━━ Extracted data ━━

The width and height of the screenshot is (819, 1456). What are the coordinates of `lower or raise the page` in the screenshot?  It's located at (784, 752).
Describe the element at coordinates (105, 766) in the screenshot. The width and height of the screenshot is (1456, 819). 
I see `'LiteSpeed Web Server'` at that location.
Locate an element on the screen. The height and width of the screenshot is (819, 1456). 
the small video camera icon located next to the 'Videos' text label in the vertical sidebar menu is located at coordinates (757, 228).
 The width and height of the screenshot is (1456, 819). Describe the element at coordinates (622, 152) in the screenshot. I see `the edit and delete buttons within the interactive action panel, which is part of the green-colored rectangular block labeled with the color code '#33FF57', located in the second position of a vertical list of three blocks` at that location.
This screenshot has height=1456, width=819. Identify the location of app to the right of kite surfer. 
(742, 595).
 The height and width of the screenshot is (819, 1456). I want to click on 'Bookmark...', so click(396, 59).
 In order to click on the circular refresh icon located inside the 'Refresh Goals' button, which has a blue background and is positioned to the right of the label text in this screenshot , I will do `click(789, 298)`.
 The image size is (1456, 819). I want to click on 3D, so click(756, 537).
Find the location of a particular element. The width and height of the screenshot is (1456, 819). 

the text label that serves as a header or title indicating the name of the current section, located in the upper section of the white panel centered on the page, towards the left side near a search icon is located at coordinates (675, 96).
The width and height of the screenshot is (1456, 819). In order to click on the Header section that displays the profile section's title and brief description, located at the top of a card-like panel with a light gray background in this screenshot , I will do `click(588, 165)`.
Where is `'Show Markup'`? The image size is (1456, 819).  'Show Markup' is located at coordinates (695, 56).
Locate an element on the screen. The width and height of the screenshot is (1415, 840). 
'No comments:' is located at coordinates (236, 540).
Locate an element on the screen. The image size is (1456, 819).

━━━

_Exercise:_
Repeat each entry above word for word.

_Complete response:_
The width and height of the screenshot is (819, 1456). What are the coordinates of `lower or raise the page` in the screenshot?  It's located at (784, 752).
Describe the element at coordinates (105, 766) in the screenshot. The width and height of the screenshot is (1456, 819). 
I see `'LiteSpeed Web Server'` at that location.
Locate an element on the screen. The height and width of the screenshot is (819, 1456). 
the small video camera icon located next to the 'Videos' text label in the vertical sidebar menu is located at coordinates (757, 228).
 The width and height of the screenshot is (1456, 819). Describe the element at coordinates (622, 152) in the screenshot. I see `the edit and delete buttons within the interactive action panel, which is part of the green-colored rectangular block labeled with the color code '#33FF57', located in the second position of a vertical list of three blocks` at that location.
This screenshot has height=1456, width=819. Identify the location of app to the right of kite surfer. 
(742, 595).
 The height and width of the screenshot is (819, 1456). I want to click on 'Bookmark...', so click(396, 59).
 In order to click on the circular refresh icon located inside the 'Refresh Goals' button, which has a blue background and is positioned to the right of the label text in this screenshot , I will do `click(789, 298)`.
 The image size is (1456, 819). I want to click on 3D, so click(756, 537).
Find the location of a particular element. The width and height of the screenshot is (1456, 819). 

the text label that serves as a header or title indicating the name of the current section, located in the upper section of the white panel centered on the page, towards the left side near a search icon is located at coordinates (675, 96).
The width and height of the screenshot is (1456, 819). In order to click on the Header section that displays the profile section's title and brief description, located at the top of a card-like panel with a light gray background in this screenshot , I will do `click(588, 165)`.
Where is `'Show Markup'`? The image size is (1456, 819).  'Show Markup' is located at coordinates (695, 56).
Locate an element on the screen. The width and height of the screenshot is (1415, 840). 
'No comments:' is located at coordinates (236, 540).
Locate an element on the screen. The image size is (1456, 819).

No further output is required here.